> _Task to complete_: Nothing but the lines from the one with "Click the online shop cell in ME30 row" through the end of the data should be set down, each exactly as written, and no picture should be included.

══ Exercise material ══

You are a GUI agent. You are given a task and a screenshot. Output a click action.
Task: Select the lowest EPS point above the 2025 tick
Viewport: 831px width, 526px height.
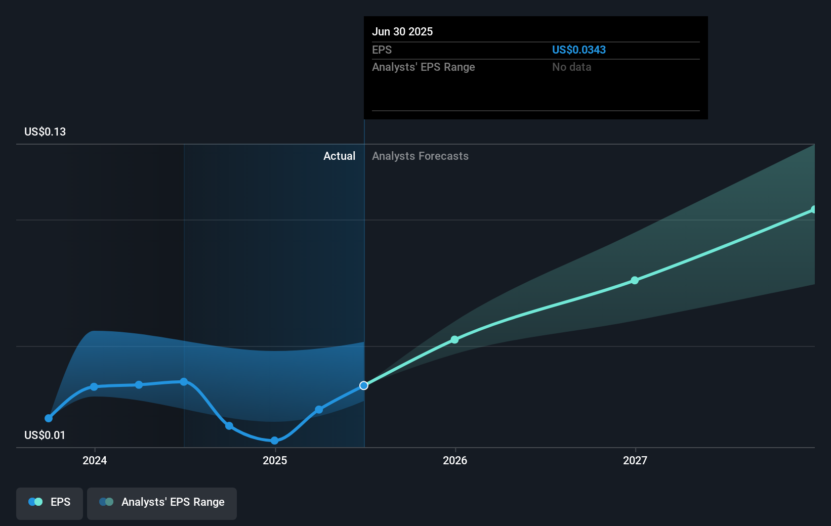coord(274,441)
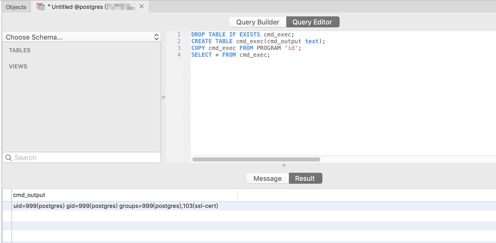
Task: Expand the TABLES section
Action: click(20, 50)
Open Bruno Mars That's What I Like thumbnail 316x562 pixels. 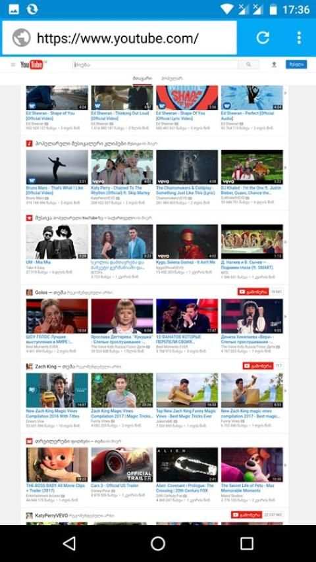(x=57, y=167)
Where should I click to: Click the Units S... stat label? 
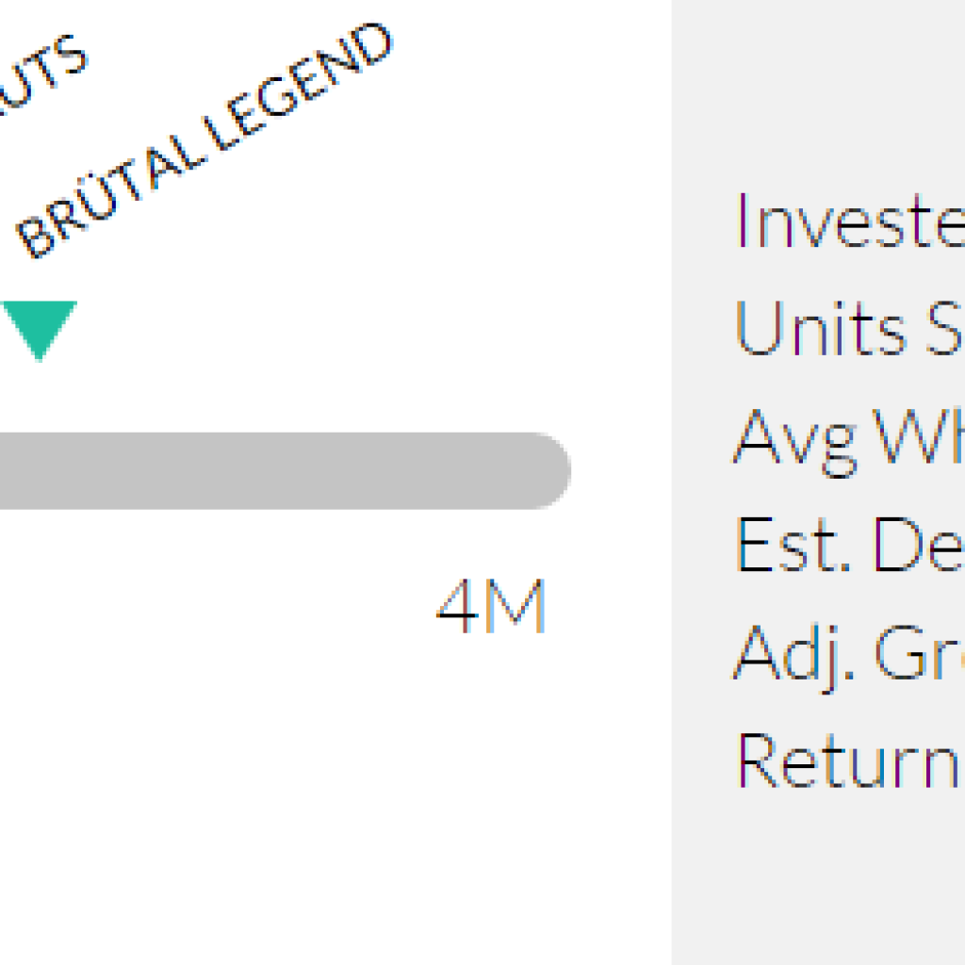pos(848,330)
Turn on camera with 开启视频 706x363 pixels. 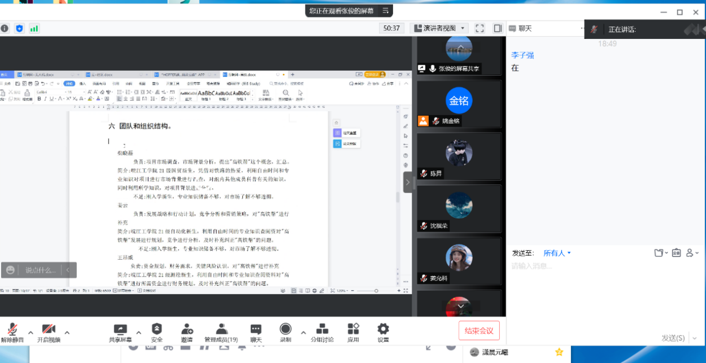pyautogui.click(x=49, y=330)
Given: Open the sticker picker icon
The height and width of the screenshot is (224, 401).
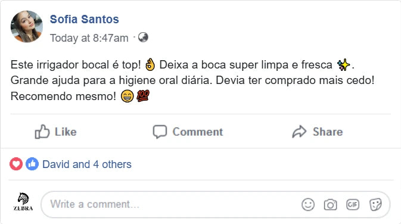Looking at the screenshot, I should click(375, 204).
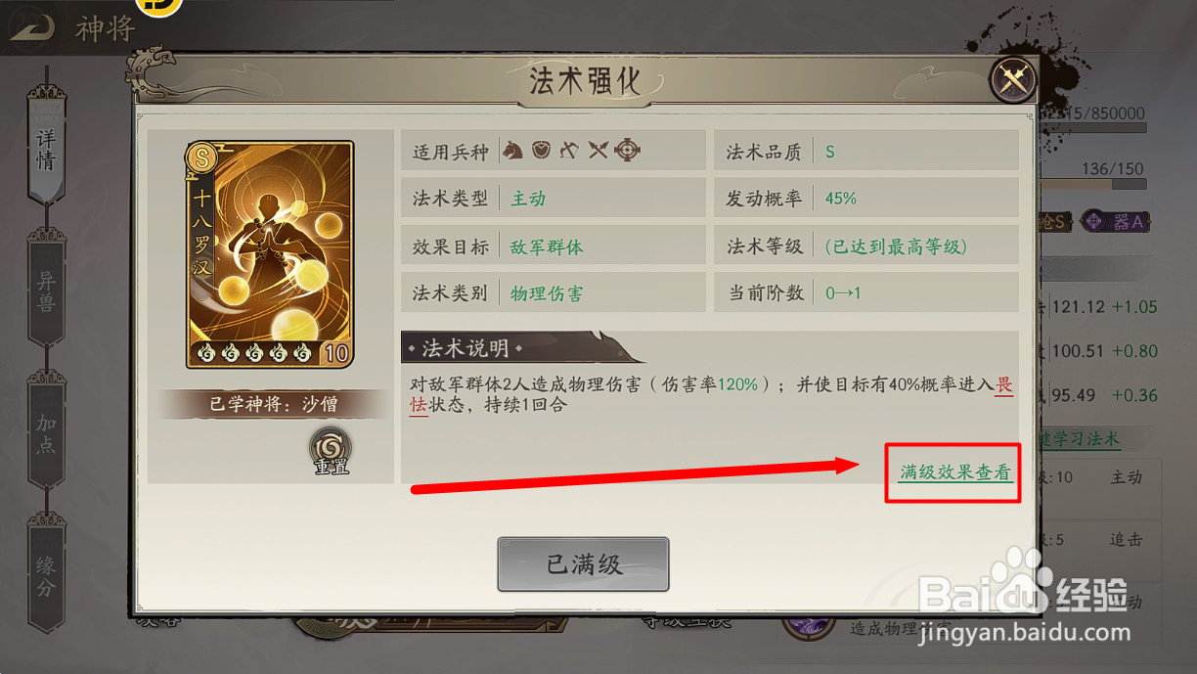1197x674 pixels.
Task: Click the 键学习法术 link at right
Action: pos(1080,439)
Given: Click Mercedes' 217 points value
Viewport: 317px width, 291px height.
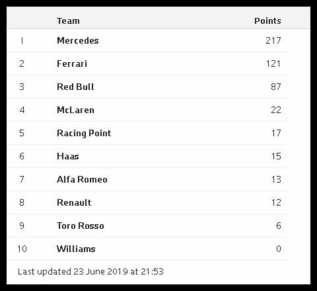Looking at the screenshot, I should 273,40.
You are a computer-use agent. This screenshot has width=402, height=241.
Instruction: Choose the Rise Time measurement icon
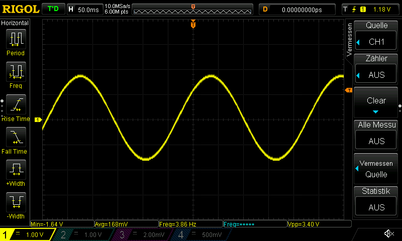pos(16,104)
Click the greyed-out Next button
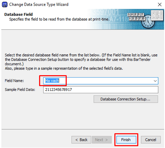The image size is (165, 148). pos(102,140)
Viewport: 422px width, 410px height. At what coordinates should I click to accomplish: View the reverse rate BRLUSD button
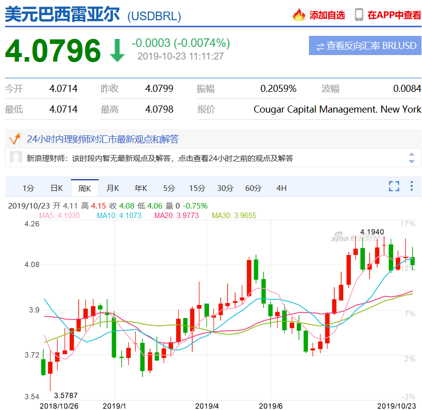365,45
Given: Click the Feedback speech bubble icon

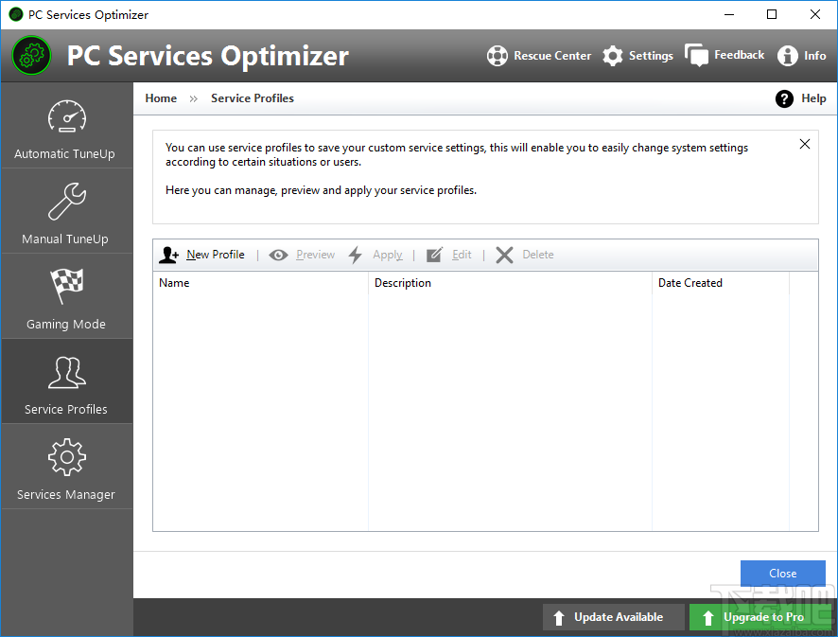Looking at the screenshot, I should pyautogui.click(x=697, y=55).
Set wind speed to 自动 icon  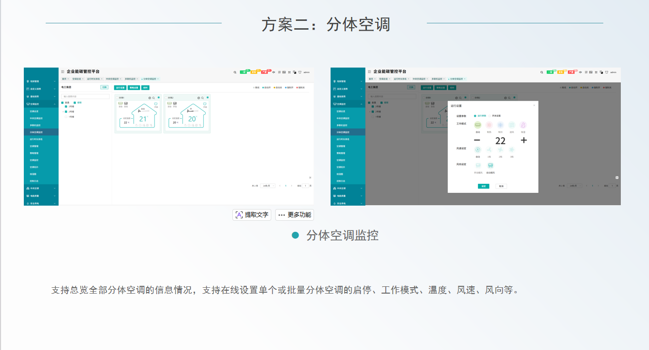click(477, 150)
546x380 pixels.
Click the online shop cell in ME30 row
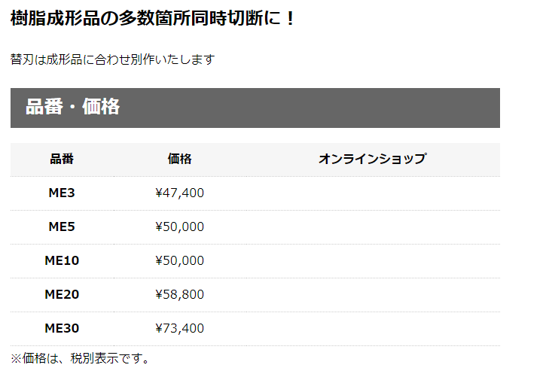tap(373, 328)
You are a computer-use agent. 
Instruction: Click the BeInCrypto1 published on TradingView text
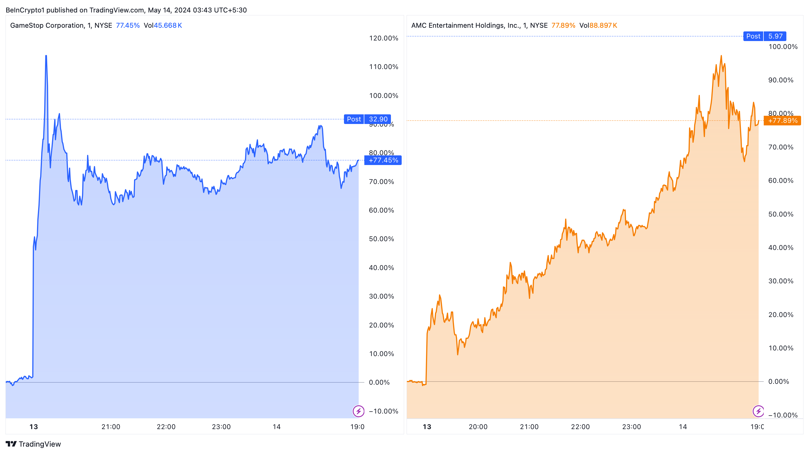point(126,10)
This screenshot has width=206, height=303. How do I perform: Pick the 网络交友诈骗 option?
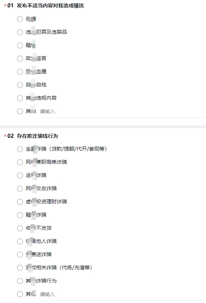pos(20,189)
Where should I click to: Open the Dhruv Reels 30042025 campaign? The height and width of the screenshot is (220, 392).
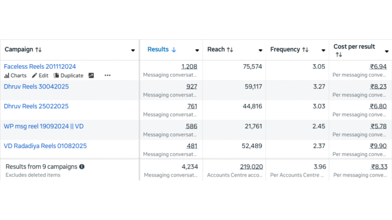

═══

> _Task response_:
Click the online shop cell in ME30 row
tap(373, 328)
You are a computer-use agent. 
Instruction: Click the BeInCrypto1 published on TradingView text
point(126,10)
This screenshot has width=206, height=303. How do I perform: Pick the 网络交友诈骗 option?
pos(20,189)
Where should I click to: Open the Dhruv Reels 30042025 campaign? The height and width of the screenshot is (220, 392).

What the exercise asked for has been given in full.